Oil prices are rising this morning as the market bounces back from last week’s sell-off. It appears this week’s rebound is due to trading factors rather than fundamental news influencing prices. In fact, there’s a decent bit of bearish news from this weekend – Libya plans to restore oil production fully, and President Biden ended his Middle East tour with no commitment from OPEC to increase supplies. But regardless of the fundamentals, trading data reveals why prices are jumping higher today.
American trading markets are highly transparent and regulated, and data from the CFTC (which regulates commodity trading) shows that both long and short oil trading volumes are declining. Put another way: regardless of whether oil traders believe prices will go up or down, they are exiting the market due to volatility and improving returns in bond markets as interest rates rise. Why gamble and possibly lose money trading oil when you can make a guaranteed 3% from treasury bonds – or more since the Federal Reserve is expected to raise rates again this month. Short trades (people betting oil prices will fall) decreased more than long positions last week, suggesting that markets don’t expect prices to fall much below the $95/bbl level seen last week.

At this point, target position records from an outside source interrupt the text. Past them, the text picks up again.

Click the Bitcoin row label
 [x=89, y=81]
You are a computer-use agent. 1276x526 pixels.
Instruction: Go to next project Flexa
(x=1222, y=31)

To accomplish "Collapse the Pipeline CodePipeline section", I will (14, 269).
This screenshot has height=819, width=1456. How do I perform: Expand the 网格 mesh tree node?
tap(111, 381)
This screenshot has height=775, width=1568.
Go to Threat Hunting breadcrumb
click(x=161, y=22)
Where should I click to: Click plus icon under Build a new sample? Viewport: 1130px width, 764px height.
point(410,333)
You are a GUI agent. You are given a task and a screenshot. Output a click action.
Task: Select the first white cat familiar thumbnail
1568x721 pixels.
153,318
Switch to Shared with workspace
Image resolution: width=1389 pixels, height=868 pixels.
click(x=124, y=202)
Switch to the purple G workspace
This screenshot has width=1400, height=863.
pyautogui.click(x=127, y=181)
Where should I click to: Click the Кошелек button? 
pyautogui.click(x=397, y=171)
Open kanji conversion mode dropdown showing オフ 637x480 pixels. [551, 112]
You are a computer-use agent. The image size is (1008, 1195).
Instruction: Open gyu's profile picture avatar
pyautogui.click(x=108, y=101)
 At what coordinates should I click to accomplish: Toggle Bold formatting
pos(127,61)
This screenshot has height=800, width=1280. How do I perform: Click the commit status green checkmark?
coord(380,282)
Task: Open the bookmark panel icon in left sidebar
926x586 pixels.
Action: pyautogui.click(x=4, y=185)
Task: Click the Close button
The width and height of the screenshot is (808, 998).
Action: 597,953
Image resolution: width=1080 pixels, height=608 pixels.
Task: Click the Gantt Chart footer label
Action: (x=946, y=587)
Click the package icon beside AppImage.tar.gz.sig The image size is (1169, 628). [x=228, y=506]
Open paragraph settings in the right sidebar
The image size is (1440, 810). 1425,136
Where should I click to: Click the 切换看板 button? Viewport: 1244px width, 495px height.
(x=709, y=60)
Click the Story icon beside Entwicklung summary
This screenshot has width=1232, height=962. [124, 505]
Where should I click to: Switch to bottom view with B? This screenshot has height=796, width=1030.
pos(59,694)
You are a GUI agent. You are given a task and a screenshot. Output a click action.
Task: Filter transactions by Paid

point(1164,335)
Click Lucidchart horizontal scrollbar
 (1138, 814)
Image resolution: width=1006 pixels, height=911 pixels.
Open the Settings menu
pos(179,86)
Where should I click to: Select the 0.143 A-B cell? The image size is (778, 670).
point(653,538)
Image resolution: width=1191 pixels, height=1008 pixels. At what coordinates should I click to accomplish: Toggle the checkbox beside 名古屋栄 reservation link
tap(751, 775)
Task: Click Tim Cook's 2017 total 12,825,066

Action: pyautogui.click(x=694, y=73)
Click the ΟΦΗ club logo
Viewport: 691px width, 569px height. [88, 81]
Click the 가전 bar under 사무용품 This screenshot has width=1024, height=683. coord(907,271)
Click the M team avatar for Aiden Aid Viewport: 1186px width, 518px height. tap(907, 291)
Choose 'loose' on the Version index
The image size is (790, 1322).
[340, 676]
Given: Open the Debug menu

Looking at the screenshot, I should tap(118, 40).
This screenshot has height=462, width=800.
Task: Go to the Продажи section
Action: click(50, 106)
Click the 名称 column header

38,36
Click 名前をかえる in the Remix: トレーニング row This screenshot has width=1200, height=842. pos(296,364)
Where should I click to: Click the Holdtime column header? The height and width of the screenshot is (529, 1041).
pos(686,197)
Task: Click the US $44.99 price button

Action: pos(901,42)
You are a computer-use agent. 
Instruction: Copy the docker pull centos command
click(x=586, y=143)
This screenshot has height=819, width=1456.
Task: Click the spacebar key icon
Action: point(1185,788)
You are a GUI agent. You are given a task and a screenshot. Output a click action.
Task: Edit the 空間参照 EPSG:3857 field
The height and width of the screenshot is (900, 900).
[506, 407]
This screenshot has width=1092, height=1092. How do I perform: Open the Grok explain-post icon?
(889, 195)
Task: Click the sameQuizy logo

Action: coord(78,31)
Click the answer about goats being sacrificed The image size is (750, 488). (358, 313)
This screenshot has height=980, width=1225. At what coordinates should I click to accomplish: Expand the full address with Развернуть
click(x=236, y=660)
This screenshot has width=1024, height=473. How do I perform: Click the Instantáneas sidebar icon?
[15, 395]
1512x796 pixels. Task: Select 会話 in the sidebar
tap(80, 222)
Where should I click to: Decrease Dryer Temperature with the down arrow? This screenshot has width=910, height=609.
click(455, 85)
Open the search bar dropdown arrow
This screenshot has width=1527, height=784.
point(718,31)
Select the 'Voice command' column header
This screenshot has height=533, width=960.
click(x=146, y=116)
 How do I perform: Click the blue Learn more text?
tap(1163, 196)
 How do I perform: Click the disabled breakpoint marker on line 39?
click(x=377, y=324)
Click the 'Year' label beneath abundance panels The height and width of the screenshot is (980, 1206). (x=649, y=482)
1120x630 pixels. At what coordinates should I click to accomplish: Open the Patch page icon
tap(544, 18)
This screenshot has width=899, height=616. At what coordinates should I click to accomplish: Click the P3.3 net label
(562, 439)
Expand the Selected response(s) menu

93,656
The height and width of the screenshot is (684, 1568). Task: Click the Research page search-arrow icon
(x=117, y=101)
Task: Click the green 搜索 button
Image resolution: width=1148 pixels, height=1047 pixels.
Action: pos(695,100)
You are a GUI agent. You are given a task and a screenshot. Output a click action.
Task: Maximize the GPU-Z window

Regarding Eastern Europe, Russia seems to be using its natural gas to increase pressure on Europe. Natural gas shipments have been offline for over a week due to a pipeline issue requiring repair – a normal enough occurrence. Although Russia argued that sanctions prevented its speedy repair, Canada has shipped Germany the parts needed to fix the pipeline. Despite repair work, Russia’s energy company Gazprom has not booked nat gas exports for August, suggesting outages could continue. At the same time, natural gas exports to China set a record daily high, according to a Reuters headline.
If Russia restricts natural gas exports, European energy prices will rocket higher. That could lead to more fuel switching for power generation, leading companies to rely on heating oil (diesel) for power rather than natural gas. During the winter, energy consumption increases significantly to keep homes and businesses warm, so prolonged natural gas outages could cause a large increase in diesel consumption this winter.